Exercise from Serre's "Trees" - prove that a given group is trivial

Observe first that $$ x_2x_1=x_1^2x_2,\quad x_3x_2=x_2^2x_3,\quad x_1x_3=x_3^2x_1 $$ and more generally $$ x_2^jx_1^k = x_1^{2^jk} x_2^j,\qquad x_3^jx_2^k = x_2^{2^jk} x_3^j,\qquad x_1^jx_3^k = x_3^{2^jk} x_1^j $$ for any $j,k\in\mathbb{N}$. Then $$ x_1^2 x_2^2 x_3 \;=\; x_1^2 x_3 x_2 \;=\; x_3^4 x_1^2 x_2 \;=\; x_3^4 x_2 x_1 \;=\; x_2^{16}x_3^4x_1 \;=\; x_2^{16}x_1x_3^2 \;=\; x_1^{2^{16}}x_2^{16}x_3^2, $$ and solving for $x_3$ gives $$ x_3 \,=\, x_2^{-16}x_1^{2-2^{16}}x_2^2. $$ Then $$ x_2^2 \;=\; x_3x_2x_3^{-1} \;=\; x_2^{-16}x_1^{2-2^{16}}x_2 x_1^{2^{16}-2}x_2^{16} \;=\; x_2^{-16}x_1^{2^{16}-2}x_2^{17} $$ and it follows that $x_2 = x_1^{2^{16}-2}$. In particular, $x_2$ and $x_1$ must commute, so the relation $$ x_2x_1 = x_1^2x_2 $$ proves that $x_1 = 1$, and hence $x_2=1$ and $x_3=1$.

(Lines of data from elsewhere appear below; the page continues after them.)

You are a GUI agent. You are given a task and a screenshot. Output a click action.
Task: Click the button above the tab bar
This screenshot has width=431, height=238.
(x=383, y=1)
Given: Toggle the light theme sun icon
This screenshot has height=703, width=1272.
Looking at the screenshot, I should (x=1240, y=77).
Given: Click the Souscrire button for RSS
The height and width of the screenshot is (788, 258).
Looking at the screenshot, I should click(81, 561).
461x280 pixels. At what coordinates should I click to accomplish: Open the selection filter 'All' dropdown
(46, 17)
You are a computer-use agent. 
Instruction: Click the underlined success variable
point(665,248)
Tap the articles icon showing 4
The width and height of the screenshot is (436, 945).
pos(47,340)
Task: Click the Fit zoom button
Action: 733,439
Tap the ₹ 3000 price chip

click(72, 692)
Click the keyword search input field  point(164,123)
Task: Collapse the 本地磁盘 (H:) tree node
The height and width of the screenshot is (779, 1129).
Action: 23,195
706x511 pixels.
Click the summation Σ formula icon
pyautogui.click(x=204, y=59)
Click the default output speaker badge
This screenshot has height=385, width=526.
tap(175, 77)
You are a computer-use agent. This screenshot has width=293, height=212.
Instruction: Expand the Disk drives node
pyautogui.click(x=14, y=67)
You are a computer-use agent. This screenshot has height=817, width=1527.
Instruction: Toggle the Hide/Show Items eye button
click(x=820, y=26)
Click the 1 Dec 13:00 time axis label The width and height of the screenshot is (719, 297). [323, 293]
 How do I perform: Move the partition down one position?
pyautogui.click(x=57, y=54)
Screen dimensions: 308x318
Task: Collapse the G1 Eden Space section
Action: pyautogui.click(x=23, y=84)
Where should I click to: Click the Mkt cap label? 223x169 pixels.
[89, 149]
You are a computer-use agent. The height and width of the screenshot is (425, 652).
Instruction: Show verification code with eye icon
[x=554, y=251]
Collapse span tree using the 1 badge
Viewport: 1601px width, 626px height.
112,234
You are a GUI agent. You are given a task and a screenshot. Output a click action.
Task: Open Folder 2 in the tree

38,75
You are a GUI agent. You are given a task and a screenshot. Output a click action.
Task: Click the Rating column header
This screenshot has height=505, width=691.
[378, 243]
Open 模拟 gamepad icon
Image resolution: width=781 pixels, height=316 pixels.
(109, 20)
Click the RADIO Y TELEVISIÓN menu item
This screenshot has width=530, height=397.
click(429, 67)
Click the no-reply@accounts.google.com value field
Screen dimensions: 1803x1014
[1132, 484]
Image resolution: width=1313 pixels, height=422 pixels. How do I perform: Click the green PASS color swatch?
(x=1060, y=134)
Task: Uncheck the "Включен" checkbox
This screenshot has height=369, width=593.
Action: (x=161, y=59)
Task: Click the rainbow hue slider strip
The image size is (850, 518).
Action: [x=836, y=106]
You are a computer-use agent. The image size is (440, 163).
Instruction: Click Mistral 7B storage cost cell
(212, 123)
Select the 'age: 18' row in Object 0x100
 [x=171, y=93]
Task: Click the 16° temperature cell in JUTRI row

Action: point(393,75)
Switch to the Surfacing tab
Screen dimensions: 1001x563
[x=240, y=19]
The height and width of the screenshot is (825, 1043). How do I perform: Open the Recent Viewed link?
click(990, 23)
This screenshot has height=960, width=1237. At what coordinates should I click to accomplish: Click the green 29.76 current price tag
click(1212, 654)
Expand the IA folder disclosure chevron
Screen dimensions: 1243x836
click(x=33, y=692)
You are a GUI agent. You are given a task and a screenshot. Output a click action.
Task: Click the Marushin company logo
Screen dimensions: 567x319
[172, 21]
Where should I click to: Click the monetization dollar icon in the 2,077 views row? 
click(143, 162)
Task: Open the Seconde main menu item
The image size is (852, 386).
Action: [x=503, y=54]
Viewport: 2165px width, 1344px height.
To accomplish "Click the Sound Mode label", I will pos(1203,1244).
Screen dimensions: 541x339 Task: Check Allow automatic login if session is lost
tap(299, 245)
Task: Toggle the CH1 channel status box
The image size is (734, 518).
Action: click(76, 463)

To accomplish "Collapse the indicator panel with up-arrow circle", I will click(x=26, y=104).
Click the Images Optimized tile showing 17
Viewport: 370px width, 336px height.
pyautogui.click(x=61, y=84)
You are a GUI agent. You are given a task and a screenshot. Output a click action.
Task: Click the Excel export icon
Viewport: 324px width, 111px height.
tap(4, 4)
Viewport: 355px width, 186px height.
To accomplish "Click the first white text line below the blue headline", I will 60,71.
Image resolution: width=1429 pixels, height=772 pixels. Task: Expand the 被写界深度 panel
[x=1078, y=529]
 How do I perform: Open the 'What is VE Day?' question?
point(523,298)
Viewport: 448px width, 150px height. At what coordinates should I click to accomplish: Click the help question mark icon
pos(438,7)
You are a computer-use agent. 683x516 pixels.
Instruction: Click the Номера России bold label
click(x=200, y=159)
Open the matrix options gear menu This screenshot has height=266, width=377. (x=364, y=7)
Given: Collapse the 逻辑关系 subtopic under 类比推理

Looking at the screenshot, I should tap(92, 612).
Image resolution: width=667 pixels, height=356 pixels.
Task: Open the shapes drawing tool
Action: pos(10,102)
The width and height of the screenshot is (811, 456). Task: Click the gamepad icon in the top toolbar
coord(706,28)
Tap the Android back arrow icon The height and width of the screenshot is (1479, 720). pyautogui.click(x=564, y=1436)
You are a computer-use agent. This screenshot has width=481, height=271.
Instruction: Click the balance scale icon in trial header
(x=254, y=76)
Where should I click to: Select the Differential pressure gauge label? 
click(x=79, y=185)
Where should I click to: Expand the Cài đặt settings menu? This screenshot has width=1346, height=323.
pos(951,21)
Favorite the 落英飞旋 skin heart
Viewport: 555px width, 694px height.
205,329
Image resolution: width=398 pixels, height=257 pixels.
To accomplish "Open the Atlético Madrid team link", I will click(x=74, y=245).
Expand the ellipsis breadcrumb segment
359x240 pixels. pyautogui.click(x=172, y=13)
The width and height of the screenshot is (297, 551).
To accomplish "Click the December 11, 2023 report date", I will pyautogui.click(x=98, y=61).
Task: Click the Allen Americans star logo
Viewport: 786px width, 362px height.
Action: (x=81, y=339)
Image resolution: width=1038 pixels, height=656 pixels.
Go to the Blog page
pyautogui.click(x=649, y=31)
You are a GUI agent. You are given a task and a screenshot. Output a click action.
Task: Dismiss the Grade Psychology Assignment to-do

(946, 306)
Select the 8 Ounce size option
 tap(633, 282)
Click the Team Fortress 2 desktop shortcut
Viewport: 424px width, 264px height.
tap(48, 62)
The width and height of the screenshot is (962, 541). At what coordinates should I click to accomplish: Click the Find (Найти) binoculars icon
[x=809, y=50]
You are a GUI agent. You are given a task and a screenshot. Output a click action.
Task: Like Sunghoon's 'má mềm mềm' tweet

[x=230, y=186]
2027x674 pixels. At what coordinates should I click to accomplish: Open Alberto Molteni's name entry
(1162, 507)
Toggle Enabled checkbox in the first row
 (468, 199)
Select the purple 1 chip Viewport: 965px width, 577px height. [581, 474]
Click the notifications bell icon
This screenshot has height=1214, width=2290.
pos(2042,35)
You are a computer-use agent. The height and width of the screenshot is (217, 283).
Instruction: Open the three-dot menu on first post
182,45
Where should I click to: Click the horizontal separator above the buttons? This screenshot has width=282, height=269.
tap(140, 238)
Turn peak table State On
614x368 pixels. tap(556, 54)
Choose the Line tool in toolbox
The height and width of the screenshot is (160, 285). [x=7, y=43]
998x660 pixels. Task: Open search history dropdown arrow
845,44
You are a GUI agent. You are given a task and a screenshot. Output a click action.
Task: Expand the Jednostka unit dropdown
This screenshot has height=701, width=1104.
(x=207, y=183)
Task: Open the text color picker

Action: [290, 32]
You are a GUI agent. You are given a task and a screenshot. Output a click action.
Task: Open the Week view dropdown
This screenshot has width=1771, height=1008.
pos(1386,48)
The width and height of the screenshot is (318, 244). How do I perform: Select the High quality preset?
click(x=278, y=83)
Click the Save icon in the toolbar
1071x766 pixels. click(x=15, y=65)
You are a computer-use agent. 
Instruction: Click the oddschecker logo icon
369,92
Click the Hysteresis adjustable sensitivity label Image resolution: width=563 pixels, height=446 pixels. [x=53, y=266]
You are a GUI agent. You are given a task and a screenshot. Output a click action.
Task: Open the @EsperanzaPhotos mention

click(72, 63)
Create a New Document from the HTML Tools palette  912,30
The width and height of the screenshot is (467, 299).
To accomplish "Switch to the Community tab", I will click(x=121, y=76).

Note: The main trick here was the initial string of equations. In general, we you have relations in a group that pairs of elements "almost" commute, e.g. $x_2x_1=x_1^2 x_2$, you can get a lot of mileage from trying to implement the equations $$ abc \;=\; acb \;=\; cab \;=\; cba \;=\; bca \;=\; bac \;=\; abc. $$ For "real" commutation you get the same $a$, $b$, and $c$ at the end, but for "fake" commutation you usually get something slightly different than what you started with, in this case something with $x_3^2$ instead of $x_3$. Once we found an expression for $x_3$ in terms of $x_1$ and $x_2$ the rest was pretty straightforward.